Senator Bill Hagerty’s recent speech was a call to weaponize stablecoins for U.S. economic dominance.
It doesn’t just sound dramatic, it is. Replay his words, and the logic becomes clear: the Genius Act is not about innovation for innovation’s sake (well well well). It’s about giving the U.S. a lever to modernize its payments infrastructure, soak up global demand for Treasuries, and entrench dollar supremacy in a world that’s drifting towards fragmentation.
Quote by quote…..
“This will ensure U.S. dollar dominance. It will advance our position as the reserve currency in the world rather than see the retreat and decline that we might otherwise experience.”
It’s not about Circle, Coinbase, or even crypto as we’ve come to know it. He is talking about architecture and about rebuilding U.S. financial plumbing with instruments that can travel the internet at the speed of content, while still flying the U.S. flag.
“Today it’s an unregulated market… What we’ll do is make certain that everyone knows that stablecoins are backed by U.S. dollars and that those dollars are backed up by cash and short-term U.S. treasuries.”
This is the crux of it: stablecoins, if compliant, become extensions of the Treasury market. Not competitors to banks. Not challengers to the Fed. But demand engines for short-dated debt, giving the U.S. a new distribution channel for dollar-denominated instruments.
Hagerty even points out that by the end of this decade, U.S.-based stablecoin issuers could be the largest holders of Treasuries in the world. That’s a very sober projection based on the compounding demand for programmable dollars.
So What Does This Mean for Tether?
Well, that depends on what kind of role you believe Tether wants to play.
If Tether wants to participate in the U.S. regulated market, then a new entity (USDT2 or some variant) will likely need to emerge. Fully backed by regulated banks, audited reserves, and subject to oversight. In that scenario, Tether becomes indispensable infrastructure.
But there’s also a parallel world. One where Tether continues to dominate outside the U.S. precisely because it is not entangled in U.S. compliance frameworks. A dollar proxy with looser rules, but deeper reach. For millions of users across Asia, Africa, and LATAM, that’s not a bug. It is the feature.

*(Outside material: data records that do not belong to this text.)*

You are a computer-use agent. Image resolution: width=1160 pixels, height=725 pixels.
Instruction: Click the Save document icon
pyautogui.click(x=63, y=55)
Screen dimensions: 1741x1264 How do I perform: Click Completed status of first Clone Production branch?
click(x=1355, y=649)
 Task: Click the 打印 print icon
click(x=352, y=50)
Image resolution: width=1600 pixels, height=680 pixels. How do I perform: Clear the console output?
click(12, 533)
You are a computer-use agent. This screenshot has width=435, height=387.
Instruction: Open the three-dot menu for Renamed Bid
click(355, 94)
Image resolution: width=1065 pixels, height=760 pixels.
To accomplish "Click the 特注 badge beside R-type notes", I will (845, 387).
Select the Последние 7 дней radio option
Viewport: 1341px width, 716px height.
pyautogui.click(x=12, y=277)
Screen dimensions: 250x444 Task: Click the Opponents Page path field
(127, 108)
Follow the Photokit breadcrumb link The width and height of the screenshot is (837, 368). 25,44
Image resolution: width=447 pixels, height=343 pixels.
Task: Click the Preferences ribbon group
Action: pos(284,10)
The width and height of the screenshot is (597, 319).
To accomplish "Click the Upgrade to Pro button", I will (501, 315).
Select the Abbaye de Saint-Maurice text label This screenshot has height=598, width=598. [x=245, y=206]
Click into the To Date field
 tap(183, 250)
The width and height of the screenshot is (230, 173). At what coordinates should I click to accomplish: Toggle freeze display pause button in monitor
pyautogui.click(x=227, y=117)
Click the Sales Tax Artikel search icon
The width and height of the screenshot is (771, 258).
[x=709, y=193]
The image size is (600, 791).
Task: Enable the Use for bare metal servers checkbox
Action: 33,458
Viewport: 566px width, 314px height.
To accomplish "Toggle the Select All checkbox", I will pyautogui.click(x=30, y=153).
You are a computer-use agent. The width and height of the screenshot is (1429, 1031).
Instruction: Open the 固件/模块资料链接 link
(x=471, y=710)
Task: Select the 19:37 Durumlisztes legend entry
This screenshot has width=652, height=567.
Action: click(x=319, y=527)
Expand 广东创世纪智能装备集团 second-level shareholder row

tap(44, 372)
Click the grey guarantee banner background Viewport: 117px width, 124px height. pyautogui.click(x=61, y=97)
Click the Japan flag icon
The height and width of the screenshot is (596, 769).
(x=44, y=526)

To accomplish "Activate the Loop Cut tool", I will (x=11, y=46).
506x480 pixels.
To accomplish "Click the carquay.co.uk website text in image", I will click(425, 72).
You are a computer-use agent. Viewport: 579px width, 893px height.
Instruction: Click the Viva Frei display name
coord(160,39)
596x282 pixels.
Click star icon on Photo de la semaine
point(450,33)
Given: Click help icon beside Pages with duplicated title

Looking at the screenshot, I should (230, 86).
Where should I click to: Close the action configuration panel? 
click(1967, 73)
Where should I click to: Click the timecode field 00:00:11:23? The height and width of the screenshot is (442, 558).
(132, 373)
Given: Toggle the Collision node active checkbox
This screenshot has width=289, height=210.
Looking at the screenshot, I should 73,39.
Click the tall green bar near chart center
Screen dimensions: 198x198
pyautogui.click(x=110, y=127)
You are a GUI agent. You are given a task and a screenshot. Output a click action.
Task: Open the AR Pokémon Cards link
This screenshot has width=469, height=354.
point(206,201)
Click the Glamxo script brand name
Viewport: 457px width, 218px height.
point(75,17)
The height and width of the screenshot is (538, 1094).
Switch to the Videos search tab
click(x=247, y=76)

Hagerty, Lummis, and others are setting the stage for a multi-tiered system:
Compliant, onshore stablecoins that serve Wall Street and state-sanctioned retail access
Unregulated, offshore stablecoins that do the same thing U.S. dollars always did; circulate as hard money in unstable economies
Tether currently operates as an offshore issuer, dominating global markets with liquidity, speed, and ubiquity. Its reserves already include a massive amount of U.S. Treasuries over $115 billion. But despite that alignment with the dollar, it’s still not U.S.-based, not U.S.-regulated, and not part of the Washington-centric compliance apparatus that GENIUS seems to favor.
And here’s the most revealing line:
“I’d far prefer a benign stablecoin issuer to the CCP or other sovereign nations.”
Hagerty is saying the quiet part out very loud: stablecoins are now a geopolitical lever. One that can be used to counter China’s digital yuan, displace euro-denominated trade zones, and fill vacuum markets with digital dollars that always settle.
Whether you like stablecoins (and their ever-so-eager regulators) or not, this is the game. And if the Genius Act passes, it will make that game official U.S. policy.
Who gets the early mover advantage?
Will Circle’s IPO become a moat or a liability?
Can the onshore model offer yield without getting torpedoed by securities law?
Will Tether split itself to serve both sides of the regulatory membrane?
In a world where every layer of finance is being redrawn, it’s not enough to be dominant. You have to be adaptable. Tether has survived and thrived through every regulatory wave so far. This next one could define how much of the future it gets to write.